来たか、と小声でいいドアをゆっくりと開ける。
開けた先に立っていたのは彼と同じくらいの背丈で笑顔が似合う少年だった。
「初めまして! アカヤ・カタノス、16歳。今日からこの班に配属されたものです!」
ビシッとポーズときめ、明るい声で言った。
あまり組織では見ないタイプの人で面を喰らってしまう。
「あ、俺はアレス・レイセス。

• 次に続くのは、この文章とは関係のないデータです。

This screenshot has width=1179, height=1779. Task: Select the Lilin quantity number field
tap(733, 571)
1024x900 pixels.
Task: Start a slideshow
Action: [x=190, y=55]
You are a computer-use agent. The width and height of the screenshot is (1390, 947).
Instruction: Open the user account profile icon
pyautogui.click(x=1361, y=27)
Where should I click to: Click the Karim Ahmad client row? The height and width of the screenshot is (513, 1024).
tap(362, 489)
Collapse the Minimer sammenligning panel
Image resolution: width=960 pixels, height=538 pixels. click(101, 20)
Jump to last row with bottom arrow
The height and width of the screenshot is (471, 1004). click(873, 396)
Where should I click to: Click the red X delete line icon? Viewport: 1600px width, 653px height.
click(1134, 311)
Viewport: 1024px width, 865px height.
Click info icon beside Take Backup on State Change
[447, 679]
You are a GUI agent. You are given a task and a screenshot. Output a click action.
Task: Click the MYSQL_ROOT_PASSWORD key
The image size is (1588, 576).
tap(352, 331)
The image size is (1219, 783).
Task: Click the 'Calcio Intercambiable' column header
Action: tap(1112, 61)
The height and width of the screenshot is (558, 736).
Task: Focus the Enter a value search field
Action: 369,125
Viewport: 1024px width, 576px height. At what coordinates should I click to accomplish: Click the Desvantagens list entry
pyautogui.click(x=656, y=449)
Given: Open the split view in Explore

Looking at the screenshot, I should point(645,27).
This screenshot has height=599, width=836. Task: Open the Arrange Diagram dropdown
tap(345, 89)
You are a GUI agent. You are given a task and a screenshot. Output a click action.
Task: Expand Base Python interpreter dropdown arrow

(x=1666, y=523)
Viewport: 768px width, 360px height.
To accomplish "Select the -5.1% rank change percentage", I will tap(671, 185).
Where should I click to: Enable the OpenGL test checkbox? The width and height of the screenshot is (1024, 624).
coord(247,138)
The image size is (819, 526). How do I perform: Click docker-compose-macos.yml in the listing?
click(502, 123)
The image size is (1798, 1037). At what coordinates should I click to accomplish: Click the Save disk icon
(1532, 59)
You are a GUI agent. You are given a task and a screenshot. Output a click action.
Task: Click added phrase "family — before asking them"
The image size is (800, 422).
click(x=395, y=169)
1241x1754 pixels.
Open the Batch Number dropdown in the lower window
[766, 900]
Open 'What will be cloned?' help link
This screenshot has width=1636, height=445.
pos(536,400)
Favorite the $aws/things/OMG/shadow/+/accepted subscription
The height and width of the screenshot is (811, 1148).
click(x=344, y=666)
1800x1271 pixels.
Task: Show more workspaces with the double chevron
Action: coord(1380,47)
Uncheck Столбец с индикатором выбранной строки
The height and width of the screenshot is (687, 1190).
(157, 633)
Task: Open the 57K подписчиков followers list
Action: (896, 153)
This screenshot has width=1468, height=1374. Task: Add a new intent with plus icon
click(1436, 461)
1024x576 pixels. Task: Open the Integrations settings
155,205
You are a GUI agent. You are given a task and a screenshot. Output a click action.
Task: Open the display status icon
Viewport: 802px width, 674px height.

他の人は任務で出てるから、とりあえず入って」
部屋の真ん中にあるソファに座って他の班員が戻るのを待つ。
何か話すでもなく無言、それに耐えられなくなったアカヤは声を上げた。
「あ、あの~」
「そういえばお茶出してなかった、ごめんね」
そう言って明日はお茶の準備をし始める。
そうじゃないと言いたげなアカヤだが、大人しく出されたお茶を啜った。
「ありがとうございます」
「別に。それと俺と君は同い年なんだから敬語じゃなくていいよ。大人の人たちには敬語じゃないと文句を言われるから、気を付けないといけないけどね」
「そうです……あ、そうなんだね。でもいいの? 僕の方が後輩なのに」
最初の元気いっぱいではない様子をうかがうような声で言った。